Ce qui frappe, c’est la diversité des tons et des formes courtes employés par l’écrivain pour contenter son appétit de narration. En effet, si l’on considère Cœur double par exemple, premier recueil publié, on reste admiratif devant un tel talent de caméléon. Marcel Schwob est-il grave ou léger ? L’écrivain est-il un fabuliste ou un affabulateur ? À l’instar de Borges, on ne sait jamais si l’écrivain fait preuve d’une érudition étonnante ou s’il bluffe son lecteur, l’emportant dans une sphère ou l’histoire rejoint le désir d’histoires, où tout est mêlé, brisé, recyclé.
Schwob expérimente, multiplie les voix, s’attachant à créer aussi des formes inédites. Mimes est à ce titre un recueil captivant. L’écrivain, avec une modernité qui conserve tout son sens aujourd’hui, donne la parole à une succession de personnages qui monologuent. Le texte court rejoint ici le poème en prose, tant la langue est à la fois dépouillée et sophistiquée : « Cette lampe à mèche neuve brûle de l’huile fine et claire en face de l’étoile du soir. Le seuil est jonché par les roses que les enfants n’ont pas emportées. Les danseuses balancent les dernières torches qui étendent vers l’ombre leurs doigts de feu. »

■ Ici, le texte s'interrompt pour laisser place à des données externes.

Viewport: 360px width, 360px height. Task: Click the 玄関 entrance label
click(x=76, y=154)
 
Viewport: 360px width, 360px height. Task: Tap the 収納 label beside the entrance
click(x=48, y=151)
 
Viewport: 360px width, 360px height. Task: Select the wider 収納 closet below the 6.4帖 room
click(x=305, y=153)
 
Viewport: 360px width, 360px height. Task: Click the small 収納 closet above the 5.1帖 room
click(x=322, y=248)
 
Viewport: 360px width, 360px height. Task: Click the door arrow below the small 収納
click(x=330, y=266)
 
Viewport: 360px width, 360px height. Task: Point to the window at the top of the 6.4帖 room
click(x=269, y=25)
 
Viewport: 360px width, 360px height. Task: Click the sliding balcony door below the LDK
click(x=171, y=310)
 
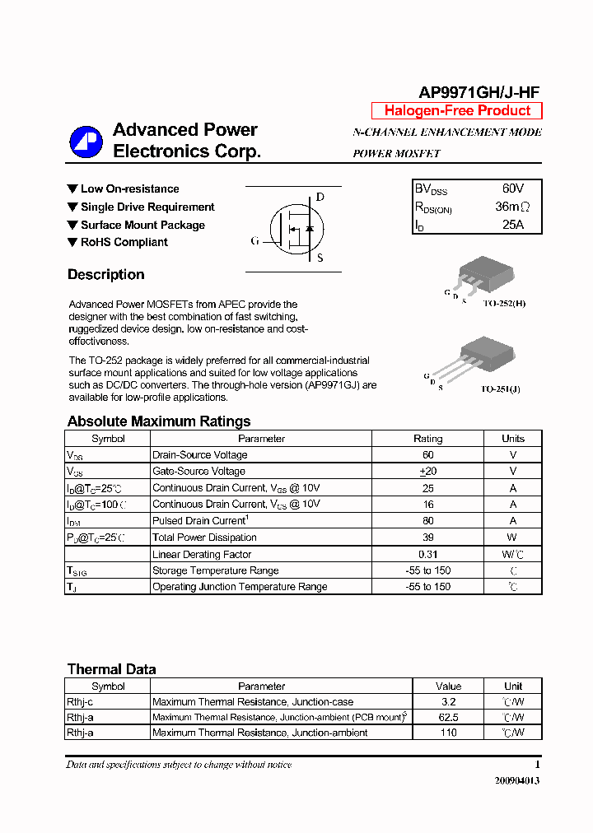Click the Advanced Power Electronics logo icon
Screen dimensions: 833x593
click(x=86, y=142)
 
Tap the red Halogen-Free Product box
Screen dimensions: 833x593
click(x=457, y=111)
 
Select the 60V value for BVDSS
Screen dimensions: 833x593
click(x=512, y=189)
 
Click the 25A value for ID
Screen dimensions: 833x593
click(x=512, y=225)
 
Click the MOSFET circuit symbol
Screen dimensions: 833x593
click(x=295, y=229)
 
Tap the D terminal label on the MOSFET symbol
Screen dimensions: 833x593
click(x=320, y=198)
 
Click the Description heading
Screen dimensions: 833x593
click(x=105, y=275)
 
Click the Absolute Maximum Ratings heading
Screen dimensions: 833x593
click(x=158, y=421)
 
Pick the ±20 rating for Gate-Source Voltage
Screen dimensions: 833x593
click(x=427, y=472)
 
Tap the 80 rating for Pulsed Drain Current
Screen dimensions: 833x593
click(x=427, y=521)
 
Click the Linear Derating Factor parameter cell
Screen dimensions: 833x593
click(x=202, y=554)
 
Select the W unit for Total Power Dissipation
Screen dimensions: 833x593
click(x=513, y=537)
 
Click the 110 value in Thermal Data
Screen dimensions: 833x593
click(x=448, y=733)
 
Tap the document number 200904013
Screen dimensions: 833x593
click(x=517, y=781)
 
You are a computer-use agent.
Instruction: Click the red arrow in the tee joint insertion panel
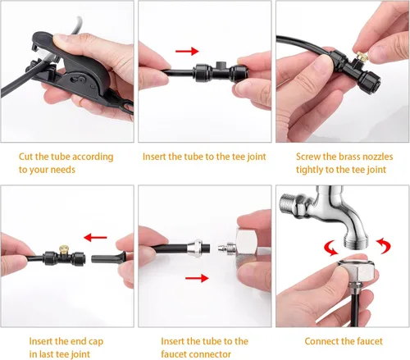(187, 51)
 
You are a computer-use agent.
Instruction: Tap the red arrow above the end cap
(95, 237)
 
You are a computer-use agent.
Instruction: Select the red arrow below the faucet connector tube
(197, 278)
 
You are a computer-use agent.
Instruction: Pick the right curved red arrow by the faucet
(384, 245)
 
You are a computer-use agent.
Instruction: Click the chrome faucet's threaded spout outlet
(356, 241)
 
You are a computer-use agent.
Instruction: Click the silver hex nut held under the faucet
(355, 269)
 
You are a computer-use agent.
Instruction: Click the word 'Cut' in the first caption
(26, 157)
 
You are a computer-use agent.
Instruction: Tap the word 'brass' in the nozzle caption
(348, 157)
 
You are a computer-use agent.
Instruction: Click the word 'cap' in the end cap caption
(96, 342)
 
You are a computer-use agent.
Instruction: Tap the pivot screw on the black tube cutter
(81, 80)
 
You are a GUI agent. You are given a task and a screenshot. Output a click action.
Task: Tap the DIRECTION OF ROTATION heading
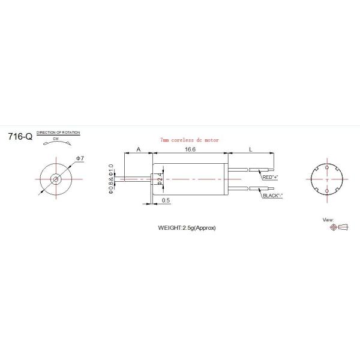click(58, 131)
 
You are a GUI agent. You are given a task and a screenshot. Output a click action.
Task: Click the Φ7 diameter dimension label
click(79, 158)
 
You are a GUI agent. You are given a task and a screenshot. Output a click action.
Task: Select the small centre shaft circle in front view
click(55, 178)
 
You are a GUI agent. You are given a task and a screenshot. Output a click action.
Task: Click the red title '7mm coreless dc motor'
click(190, 139)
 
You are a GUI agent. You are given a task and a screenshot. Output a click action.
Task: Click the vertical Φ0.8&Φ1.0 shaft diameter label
click(111, 178)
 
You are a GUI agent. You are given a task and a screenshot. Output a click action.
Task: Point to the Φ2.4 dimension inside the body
click(160, 179)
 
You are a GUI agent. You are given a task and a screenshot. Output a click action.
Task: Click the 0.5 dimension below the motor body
click(166, 200)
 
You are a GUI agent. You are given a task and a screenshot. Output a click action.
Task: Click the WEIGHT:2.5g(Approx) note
click(187, 228)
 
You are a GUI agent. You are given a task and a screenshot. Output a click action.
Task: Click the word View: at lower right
click(328, 220)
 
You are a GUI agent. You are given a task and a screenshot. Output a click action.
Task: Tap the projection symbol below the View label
click(338, 227)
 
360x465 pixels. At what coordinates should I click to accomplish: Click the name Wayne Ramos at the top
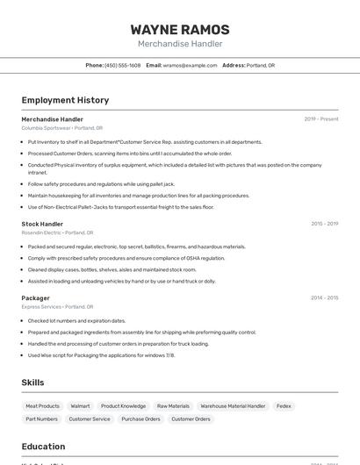pos(180,29)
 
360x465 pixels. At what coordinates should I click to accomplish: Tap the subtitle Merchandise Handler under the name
pos(180,44)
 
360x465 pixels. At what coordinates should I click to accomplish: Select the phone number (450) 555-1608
pos(122,66)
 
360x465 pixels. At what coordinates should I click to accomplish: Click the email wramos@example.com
pos(190,66)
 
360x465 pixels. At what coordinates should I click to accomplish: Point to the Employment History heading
pos(65,100)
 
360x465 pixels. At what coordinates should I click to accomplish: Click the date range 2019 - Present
pos(320,118)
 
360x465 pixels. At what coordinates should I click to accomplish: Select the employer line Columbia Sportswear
pos(61,128)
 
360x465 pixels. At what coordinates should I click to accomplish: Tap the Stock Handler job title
pos(42,224)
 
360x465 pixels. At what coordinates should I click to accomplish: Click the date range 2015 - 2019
pos(324,224)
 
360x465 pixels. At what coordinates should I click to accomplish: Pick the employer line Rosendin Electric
pos(57,233)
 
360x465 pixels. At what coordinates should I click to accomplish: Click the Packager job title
pos(35,298)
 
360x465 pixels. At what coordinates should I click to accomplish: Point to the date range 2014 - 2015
pos(324,298)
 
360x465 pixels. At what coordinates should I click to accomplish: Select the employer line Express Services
pos(57,307)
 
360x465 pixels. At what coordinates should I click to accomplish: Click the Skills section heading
pos(33,383)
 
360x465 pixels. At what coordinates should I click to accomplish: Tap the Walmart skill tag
pos(80,406)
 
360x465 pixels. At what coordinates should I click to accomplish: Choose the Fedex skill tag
pos(284,406)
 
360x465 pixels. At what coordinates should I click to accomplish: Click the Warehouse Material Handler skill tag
pos(233,406)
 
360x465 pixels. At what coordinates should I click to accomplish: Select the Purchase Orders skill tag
pos(140,419)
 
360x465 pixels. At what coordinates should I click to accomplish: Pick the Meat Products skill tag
pos(42,406)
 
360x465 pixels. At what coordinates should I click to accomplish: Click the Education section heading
pos(43,447)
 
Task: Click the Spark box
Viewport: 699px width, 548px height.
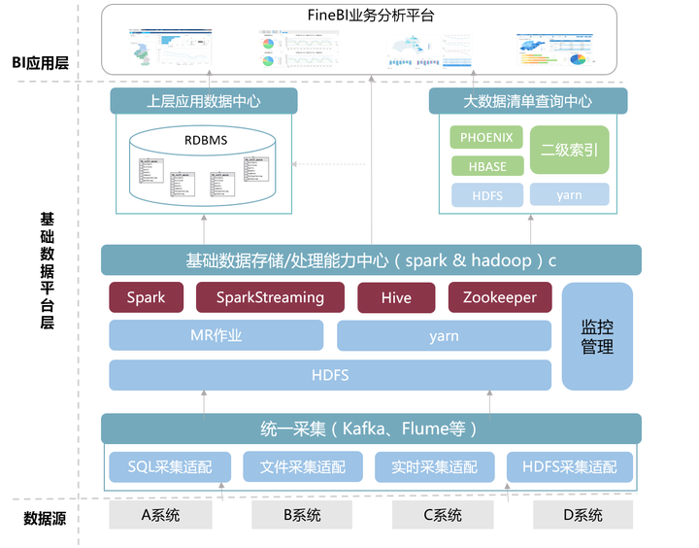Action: (x=147, y=297)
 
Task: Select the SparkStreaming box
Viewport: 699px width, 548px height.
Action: (x=270, y=297)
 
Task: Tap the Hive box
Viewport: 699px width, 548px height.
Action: (x=396, y=297)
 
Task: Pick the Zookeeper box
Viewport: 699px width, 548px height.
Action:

Le Livre de Monelle, composé avant et après la disparition brutale de la maîtresse de Schwob, porte en filigrane le deuil de l’écrivain. La figure mythique de Monelle y donne un sens à la création qu’on pourrait facilement appliquer à toute l’œuvre de Schwob : « Et pour imaginer un nouvel art, il faut briser l’art ancien. Et ainsi l’art nouveau semble une sorte d’iconoclastie./ Car toute construction est faite de débris, et rien n’est nouveau en ce monde que les formes./ Mais il faut détruire les formes. »

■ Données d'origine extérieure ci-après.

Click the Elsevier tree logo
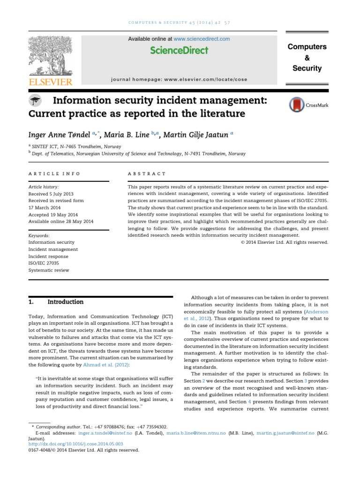[51, 57]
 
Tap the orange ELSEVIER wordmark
[51, 82]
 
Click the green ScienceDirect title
[179, 50]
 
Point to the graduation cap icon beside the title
[35, 100]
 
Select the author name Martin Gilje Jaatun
[197, 135]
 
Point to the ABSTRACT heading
[147, 173]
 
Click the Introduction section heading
[68, 302]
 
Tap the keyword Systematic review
[49, 270]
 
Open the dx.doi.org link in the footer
[75, 443]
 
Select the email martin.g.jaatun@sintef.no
[284, 434]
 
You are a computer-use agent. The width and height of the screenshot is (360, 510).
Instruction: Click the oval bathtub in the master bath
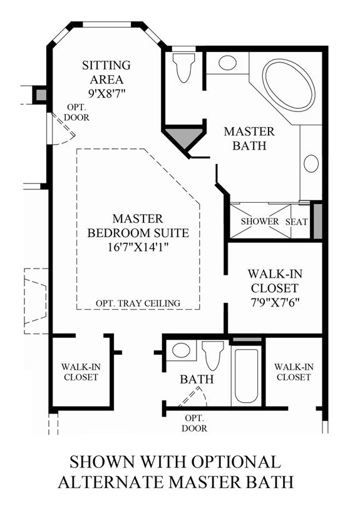289,84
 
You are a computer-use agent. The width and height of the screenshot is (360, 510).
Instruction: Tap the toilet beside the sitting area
183,68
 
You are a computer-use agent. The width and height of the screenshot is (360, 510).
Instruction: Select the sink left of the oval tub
227,63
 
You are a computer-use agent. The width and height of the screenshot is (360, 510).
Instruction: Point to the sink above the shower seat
311,163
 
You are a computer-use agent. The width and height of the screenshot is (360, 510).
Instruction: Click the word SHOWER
260,222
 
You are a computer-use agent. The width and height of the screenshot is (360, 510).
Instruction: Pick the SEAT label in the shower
297,222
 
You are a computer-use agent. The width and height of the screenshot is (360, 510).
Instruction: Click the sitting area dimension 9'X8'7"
107,94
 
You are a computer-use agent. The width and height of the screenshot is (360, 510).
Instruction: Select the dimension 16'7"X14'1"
138,248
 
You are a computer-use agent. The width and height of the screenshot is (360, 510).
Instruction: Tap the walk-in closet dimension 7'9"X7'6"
275,303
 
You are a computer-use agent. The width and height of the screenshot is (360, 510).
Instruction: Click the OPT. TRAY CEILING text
138,303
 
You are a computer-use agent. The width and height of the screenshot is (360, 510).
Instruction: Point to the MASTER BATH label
249,138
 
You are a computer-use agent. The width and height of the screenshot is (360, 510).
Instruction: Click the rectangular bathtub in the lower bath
246,375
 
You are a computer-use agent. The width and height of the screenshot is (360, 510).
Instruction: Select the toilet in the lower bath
212,355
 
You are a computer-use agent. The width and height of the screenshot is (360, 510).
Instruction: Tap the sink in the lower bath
182,350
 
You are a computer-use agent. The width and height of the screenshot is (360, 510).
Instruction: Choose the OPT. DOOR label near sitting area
76,112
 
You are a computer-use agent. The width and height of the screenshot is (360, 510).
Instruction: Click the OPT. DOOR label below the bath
194,423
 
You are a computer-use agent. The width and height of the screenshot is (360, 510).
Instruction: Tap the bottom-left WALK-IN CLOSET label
81,372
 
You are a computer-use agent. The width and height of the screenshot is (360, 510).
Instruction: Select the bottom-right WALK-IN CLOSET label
294,372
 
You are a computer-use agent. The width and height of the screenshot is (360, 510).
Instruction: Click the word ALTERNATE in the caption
112,481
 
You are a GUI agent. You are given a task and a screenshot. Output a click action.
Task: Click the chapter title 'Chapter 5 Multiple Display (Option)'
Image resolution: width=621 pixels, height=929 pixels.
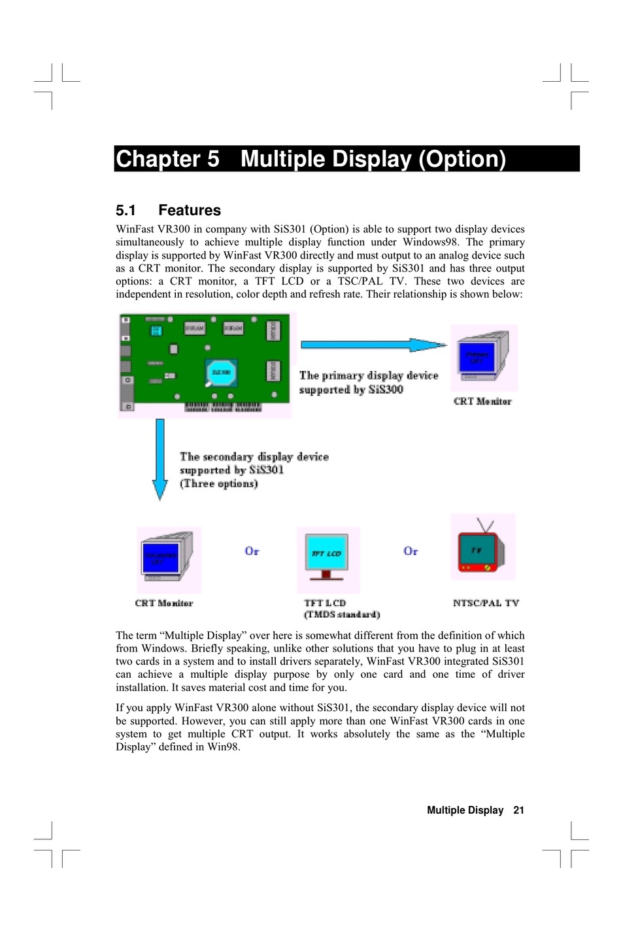pyautogui.click(x=310, y=159)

Disposer de l’essentiel de l’œuvre de Schwob en un volume permet de prendre le pouls d’un écrivain de toutes les narrations. C’est pourquoi on se dit que forcément, il parlera à tout le monde, que chacun pourra y trouver son compte. Malheureusement, c’est pour les mêmes raisons que l’écrivain continuera sans doute d’habiter la marge, parce qu’il se révèle insaisissable, d’une certaine façon. Impossible de trouver un tiroir où ranger un esprit si ouvert. L’œuvre est fantastique, historique, philosophique, humoristique même : « Je fus d’autant plus étonné de lui trouver une tête de mort que je l’avais positivement reconnu à sa façon de cligner de l’œil gauche. » (Cœur double).

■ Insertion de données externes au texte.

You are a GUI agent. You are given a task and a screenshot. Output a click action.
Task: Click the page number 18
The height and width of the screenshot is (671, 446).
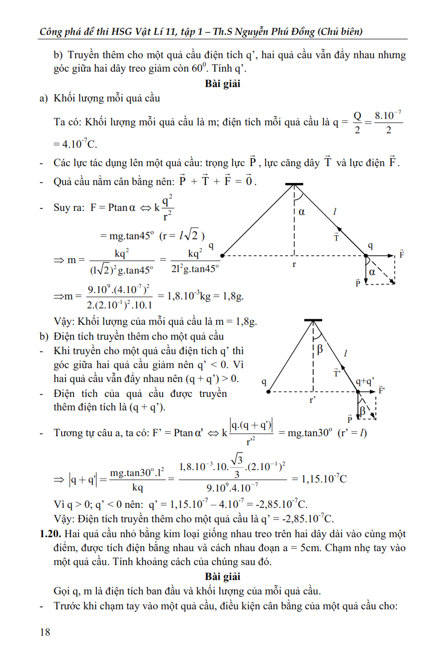(x=45, y=632)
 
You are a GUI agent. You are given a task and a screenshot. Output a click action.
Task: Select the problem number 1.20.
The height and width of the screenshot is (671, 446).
(x=50, y=534)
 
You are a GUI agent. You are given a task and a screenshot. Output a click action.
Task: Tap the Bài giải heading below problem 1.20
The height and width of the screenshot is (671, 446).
(x=222, y=576)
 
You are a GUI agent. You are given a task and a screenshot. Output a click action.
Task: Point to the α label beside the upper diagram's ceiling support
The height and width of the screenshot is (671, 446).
(x=301, y=212)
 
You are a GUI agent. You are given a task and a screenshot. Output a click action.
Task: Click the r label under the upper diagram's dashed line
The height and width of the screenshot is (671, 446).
(x=294, y=264)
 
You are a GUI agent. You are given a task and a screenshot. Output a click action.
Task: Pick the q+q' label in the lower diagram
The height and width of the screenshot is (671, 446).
(x=365, y=382)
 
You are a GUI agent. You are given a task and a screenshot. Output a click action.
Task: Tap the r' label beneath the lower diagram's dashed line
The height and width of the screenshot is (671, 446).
(x=313, y=400)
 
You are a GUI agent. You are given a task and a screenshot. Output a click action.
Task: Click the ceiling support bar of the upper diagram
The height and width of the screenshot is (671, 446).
(x=294, y=184)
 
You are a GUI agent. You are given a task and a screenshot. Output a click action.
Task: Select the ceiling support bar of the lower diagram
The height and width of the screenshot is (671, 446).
(x=313, y=320)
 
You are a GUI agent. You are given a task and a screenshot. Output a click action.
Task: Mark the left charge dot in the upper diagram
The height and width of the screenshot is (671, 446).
(x=222, y=256)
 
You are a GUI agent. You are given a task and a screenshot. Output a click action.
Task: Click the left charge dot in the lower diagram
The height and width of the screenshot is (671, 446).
(x=268, y=392)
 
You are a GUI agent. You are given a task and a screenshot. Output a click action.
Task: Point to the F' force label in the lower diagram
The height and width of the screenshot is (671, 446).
(x=382, y=390)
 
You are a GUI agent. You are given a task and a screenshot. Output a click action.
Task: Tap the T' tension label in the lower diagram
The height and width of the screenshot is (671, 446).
(x=337, y=373)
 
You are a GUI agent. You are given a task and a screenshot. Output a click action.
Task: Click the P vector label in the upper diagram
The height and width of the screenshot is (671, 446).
(x=357, y=283)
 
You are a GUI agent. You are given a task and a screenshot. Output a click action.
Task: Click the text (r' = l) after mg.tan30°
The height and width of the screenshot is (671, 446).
(x=352, y=433)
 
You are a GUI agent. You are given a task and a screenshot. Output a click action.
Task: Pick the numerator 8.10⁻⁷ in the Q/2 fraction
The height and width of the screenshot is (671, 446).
(x=388, y=116)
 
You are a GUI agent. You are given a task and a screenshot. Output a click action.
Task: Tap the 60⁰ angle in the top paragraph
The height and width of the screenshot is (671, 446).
(x=198, y=68)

Sa force réside incontestablement dans une incroyable capacité à être tout cela à la fois, ou plutôt, dans cette capacité à être tout cela successivement, avec un goût prononcé pour les changements de climats.

Œuvres
Marcel Schwob
Phébus (Libretto)
992 pages, 15

* Signalons la parution d’un essai collectif, publié sous la direction de Christian Berg et Yves Vadé, Marcel Schwob, d’hier et d’aujourd’hui (Champ Vallon, 352 pages, 23 ). Le recueil propose à la fois des articles critiques et des textes de contemporains de Schwob (Léautaud, Jammes, Renard, Apollinaire, etc.)

Magique Schwob Par Benoît Broyart
Le Matricule des Anges n°42 , janvier 2003.